[teampractices] Bugzilla migration Re: Project management tools review: Regressions/tradeoffs; migration

Quim Gil qgil at wikimedia.org
Thu Mar 27 01:46:24 UTC 2014


About a manual migration out of Bugzilla...

A first questions is whether we should only migrate open report, or also
the resolved ones. Having all your project memory in the same place is
probably a good idea. To find duplicates easier, to deal with groups of
dependent / tracked bugs that combine open and closed reports...

It is fair to say that we can't call it a migration until MediaWiki Core is
migrated. Core has 22842 reports, from which 4797 are open. Triaging that
volume of open bugs is a huge amount of work, and only a handful of (busy)
people are fully qualified to decide whether an open report deserves to be
migrated or not. Then the ones making the cut should be moved manually (say
50% of them, it is still a huge amount of work). And then the res must be
resolved with a generic comment that will probably get mailed to hundreds
of recipients, from which a % will respond in a way or another, and...

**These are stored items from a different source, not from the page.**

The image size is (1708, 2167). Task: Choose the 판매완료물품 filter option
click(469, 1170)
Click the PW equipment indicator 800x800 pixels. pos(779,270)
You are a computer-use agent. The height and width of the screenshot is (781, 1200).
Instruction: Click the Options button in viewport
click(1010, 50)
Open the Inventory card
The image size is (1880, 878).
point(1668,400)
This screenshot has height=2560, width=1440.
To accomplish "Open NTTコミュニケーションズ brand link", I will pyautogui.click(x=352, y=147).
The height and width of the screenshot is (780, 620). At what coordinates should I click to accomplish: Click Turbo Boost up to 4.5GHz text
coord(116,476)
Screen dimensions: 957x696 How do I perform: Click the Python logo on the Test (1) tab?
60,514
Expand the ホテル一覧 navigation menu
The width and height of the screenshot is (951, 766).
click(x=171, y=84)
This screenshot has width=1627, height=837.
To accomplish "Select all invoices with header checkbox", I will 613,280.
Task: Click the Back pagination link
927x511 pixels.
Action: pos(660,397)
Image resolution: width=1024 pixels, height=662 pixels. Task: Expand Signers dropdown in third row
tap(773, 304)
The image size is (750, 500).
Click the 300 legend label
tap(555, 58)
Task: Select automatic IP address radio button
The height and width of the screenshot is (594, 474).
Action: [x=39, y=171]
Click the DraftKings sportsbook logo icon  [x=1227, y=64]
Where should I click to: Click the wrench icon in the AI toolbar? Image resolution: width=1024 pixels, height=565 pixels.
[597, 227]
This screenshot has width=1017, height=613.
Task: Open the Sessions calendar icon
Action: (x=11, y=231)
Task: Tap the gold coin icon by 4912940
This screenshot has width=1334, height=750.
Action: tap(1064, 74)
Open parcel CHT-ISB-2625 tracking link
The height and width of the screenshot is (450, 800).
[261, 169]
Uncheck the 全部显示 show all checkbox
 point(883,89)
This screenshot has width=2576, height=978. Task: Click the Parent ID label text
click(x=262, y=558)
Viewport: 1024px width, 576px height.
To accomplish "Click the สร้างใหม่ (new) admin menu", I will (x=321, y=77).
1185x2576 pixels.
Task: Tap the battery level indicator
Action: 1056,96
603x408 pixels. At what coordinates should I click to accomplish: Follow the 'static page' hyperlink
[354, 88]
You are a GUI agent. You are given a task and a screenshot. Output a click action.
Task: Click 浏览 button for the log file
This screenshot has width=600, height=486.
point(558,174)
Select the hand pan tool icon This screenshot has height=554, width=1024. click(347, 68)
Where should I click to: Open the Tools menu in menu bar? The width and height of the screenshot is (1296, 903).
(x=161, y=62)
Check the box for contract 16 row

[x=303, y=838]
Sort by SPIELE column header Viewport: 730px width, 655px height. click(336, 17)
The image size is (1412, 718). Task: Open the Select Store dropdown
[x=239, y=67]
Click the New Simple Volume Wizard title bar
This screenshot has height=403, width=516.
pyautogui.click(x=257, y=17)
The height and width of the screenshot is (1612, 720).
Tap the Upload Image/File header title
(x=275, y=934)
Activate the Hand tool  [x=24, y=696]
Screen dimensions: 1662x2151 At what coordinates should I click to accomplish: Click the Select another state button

With 4707 or 22842 reports, writing the magical script is probably the only
way forward. Once we have a script capable of migrating thousands of
reports, we can apply it to other products / components.


On Wednesday, March 26, 2014, Rob Lanphier <robla at wikimedia.org> wrote:

>
> Chad points out that we can start a fresh instance of Phabricator with
> T100000, which would give us plenty of headway to import Bugzilla tickets 1
> through 67000 or so at a later date.  Given how complicated a
> Bugzilla->Phabrcator migration will be, I would much prefer a strategy that
> doesn't insist on making that move on day one.
>

Right, but this open the door to many possibilities creating confusion and
dissatisfaction. Just for the sake of drawing scenarios:

While we write the magical script to migrate from Bugzilla...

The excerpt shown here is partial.